| Records for this exercise |
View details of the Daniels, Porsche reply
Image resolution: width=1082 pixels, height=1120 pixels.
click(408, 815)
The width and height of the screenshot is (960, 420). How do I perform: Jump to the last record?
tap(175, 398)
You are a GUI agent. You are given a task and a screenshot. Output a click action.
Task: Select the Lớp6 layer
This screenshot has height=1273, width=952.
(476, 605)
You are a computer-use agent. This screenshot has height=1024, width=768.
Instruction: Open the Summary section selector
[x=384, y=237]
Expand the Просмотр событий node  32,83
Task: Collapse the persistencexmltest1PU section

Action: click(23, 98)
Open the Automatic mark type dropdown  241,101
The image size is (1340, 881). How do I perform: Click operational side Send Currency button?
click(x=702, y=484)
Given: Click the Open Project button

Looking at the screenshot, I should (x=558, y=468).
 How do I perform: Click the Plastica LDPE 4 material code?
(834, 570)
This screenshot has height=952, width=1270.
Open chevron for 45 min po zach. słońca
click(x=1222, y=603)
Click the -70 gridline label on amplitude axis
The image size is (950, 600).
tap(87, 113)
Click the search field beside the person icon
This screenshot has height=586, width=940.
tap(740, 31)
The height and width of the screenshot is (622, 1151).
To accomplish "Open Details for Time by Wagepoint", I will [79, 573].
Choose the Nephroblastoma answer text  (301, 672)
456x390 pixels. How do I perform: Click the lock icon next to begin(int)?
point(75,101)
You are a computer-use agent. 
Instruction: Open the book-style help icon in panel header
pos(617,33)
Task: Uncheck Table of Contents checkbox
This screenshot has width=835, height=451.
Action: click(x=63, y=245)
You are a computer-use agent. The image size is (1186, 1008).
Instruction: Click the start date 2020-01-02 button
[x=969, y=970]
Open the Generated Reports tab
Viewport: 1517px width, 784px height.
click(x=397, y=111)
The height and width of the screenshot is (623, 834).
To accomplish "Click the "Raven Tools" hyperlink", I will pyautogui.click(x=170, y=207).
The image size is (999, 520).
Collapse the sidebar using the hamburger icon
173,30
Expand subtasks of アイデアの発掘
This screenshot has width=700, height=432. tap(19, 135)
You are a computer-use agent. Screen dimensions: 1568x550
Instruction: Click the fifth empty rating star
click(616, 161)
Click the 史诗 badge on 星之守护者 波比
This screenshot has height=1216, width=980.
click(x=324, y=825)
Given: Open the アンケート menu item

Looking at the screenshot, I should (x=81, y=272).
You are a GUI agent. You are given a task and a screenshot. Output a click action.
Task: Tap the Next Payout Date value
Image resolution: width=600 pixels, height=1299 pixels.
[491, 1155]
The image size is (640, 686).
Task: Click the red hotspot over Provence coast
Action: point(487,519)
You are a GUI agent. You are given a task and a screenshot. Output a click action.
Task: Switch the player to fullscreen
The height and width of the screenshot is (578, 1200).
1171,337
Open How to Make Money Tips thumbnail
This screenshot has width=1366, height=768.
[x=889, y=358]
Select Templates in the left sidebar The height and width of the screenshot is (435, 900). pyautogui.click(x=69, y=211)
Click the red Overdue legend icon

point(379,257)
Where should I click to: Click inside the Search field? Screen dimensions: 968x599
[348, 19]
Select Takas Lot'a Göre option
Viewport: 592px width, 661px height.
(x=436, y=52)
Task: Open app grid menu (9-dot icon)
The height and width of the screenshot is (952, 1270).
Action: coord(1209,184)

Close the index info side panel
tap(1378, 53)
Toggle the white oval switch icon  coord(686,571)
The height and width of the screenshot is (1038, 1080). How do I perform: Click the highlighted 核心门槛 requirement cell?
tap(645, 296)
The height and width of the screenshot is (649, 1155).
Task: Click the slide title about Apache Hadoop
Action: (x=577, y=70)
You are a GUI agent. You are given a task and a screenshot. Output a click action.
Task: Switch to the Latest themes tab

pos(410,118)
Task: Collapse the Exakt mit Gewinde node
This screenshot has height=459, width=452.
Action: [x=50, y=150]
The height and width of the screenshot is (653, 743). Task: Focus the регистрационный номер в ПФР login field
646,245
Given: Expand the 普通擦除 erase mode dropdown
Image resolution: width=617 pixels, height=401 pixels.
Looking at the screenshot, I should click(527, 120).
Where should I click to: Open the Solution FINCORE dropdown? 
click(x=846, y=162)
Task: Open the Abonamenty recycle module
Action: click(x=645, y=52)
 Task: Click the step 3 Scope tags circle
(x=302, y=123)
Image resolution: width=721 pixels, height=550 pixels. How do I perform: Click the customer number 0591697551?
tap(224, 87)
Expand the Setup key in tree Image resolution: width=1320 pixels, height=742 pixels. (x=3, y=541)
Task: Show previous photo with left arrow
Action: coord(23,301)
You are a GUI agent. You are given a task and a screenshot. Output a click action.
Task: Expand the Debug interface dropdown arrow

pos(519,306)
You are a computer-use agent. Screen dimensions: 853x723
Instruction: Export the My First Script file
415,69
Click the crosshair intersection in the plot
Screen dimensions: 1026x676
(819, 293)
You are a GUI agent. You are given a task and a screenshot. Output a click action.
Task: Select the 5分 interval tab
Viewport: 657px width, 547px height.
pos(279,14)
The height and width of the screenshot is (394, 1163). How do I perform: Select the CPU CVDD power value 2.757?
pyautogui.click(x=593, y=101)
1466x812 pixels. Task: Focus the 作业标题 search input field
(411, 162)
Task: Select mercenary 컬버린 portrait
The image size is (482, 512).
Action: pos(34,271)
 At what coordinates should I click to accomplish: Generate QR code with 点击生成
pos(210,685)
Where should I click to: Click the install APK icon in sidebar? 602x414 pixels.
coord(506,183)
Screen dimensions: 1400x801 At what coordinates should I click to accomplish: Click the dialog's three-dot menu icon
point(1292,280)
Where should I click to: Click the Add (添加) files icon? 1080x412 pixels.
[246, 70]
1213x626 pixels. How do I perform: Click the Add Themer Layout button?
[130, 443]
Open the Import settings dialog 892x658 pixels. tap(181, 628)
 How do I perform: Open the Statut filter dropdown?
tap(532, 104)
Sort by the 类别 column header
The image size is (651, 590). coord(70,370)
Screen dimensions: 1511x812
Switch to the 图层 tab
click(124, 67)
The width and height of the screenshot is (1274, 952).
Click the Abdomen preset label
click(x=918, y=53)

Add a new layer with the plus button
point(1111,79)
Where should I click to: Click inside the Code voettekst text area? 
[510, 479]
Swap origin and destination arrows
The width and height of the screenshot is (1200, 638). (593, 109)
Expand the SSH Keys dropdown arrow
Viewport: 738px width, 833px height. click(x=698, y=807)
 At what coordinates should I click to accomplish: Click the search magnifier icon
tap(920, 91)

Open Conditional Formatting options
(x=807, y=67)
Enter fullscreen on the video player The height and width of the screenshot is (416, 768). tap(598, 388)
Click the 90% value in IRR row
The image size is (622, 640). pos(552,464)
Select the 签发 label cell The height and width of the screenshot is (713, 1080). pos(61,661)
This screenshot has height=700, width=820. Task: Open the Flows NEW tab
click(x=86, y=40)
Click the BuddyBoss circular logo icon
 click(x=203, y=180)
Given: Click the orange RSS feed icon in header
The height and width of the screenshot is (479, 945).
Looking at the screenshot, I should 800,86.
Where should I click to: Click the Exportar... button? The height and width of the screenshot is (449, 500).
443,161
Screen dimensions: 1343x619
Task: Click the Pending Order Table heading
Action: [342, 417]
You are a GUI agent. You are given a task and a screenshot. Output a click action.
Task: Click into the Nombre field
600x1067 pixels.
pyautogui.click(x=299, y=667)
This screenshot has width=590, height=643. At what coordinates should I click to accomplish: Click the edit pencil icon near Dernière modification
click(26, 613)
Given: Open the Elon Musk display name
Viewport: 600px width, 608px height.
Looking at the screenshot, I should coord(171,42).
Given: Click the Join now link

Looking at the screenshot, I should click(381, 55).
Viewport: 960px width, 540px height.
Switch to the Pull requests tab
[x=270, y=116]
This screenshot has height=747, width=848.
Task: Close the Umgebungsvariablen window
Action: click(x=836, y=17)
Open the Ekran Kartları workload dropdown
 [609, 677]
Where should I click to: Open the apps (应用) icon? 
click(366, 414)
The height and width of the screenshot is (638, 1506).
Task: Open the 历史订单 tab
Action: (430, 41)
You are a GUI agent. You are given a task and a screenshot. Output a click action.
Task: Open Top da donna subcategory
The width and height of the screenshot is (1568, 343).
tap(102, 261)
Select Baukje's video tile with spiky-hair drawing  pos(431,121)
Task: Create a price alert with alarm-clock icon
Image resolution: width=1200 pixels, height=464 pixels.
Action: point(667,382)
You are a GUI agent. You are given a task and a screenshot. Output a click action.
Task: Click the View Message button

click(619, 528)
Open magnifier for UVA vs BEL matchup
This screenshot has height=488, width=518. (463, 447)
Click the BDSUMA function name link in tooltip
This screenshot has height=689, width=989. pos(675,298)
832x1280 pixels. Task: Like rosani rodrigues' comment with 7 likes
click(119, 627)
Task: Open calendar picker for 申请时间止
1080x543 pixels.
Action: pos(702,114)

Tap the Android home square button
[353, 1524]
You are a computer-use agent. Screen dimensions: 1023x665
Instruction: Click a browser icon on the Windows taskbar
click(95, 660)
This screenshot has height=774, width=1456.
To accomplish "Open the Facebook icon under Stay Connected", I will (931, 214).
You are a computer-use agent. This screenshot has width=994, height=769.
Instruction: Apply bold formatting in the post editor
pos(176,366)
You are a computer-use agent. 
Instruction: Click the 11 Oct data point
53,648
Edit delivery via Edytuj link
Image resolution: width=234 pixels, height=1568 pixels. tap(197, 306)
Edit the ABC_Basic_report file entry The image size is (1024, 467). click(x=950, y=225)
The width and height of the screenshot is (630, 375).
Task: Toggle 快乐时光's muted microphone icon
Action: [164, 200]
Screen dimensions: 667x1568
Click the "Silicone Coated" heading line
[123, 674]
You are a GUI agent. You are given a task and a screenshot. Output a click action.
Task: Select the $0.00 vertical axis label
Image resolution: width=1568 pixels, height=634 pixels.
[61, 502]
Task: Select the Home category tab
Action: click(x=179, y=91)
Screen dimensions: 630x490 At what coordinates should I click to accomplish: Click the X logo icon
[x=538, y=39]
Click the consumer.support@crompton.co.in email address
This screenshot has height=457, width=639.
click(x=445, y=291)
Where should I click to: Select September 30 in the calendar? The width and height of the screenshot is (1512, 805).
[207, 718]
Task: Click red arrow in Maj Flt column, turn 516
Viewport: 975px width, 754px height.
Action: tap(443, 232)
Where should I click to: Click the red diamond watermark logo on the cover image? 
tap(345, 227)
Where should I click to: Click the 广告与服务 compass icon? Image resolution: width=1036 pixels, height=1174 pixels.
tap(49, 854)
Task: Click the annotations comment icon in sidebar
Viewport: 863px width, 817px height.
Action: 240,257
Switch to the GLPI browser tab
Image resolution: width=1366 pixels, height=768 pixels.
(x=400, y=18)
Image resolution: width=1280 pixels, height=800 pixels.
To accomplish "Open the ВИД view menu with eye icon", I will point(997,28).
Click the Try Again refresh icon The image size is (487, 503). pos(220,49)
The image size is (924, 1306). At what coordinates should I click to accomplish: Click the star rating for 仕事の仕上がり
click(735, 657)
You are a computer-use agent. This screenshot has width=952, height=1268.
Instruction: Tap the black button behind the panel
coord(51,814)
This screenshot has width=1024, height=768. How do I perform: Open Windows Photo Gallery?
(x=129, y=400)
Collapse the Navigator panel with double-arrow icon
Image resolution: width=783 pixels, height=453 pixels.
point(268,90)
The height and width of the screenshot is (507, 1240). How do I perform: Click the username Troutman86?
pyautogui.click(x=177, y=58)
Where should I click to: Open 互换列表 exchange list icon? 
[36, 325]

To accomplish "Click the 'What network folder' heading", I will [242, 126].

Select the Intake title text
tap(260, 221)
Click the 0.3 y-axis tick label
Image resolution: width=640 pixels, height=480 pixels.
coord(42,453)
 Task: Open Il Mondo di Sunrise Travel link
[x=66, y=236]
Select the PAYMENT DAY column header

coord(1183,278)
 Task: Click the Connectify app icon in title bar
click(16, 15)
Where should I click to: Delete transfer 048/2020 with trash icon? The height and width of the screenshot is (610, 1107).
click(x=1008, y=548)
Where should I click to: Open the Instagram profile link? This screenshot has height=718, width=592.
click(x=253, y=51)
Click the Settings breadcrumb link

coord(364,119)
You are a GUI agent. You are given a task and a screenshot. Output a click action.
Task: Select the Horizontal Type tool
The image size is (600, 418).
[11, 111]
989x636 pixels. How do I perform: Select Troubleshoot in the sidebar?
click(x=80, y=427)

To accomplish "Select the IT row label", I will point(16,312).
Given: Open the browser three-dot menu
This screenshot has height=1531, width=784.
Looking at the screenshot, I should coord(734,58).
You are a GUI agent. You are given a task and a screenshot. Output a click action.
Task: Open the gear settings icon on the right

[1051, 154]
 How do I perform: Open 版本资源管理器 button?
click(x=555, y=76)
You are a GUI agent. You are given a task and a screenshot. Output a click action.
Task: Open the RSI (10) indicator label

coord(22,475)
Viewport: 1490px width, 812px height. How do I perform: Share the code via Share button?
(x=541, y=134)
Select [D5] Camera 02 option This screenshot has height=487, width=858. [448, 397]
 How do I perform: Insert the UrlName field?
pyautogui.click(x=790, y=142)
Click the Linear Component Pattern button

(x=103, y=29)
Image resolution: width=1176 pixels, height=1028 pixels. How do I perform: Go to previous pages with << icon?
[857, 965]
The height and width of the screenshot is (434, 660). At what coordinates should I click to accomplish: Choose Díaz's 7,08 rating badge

| Your instructions |
The answer should hold only the lines from the start of the records above through the line containing "Choose the Nephroblastoma", each set down exactly.

| Task response |
View details of the Daniels, Porsche reply
Image resolution: width=1082 pixels, height=1120 pixels.
click(408, 815)
The width and height of the screenshot is (960, 420). How do I perform: Jump to the last record?
tap(175, 398)
You are a GUI agent. You are given a task and a screenshot. Output a click action.
Task: Select the Lớp6 layer
This screenshot has height=1273, width=952.
(476, 605)
You are a computer-use agent. This screenshot has height=1024, width=768.
Instruction: Open the Summary section selector
[x=384, y=237]
Expand the Просмотр событий node  32,83
Task: Collapse the persistencexmltest1PU section

Action: click(23, 98)
Open the Automatic mark type dropdown  241,101
The image size is (1340, 881). How do I perform: Click operational side Send Currency button?
click(x=702, y=484)
Given: Click the Open Project button

Looking at the screenshot, I should (x=558, y=468).
 How do I perform: Click the Plastica LDPE 4 material code?
(834, 570)
This screenshot has height=952, width=1270.
Open chevron for 45 min po zach. słońca
click(x=1222, y=603)
Click the -70 gridline label on amplitude axis
The image size is (950, 600).
tap(87, 113)
Click the search field beside the person icon
This screenshot has height=586, width=940.
tap(740, 31)
The height and width of the screenshot is (622, 1151).
To accomplish "Open Details for Time by Wagepoint", I will [79, 573].
Choose the Nephroblastoma answer text  (301, 672)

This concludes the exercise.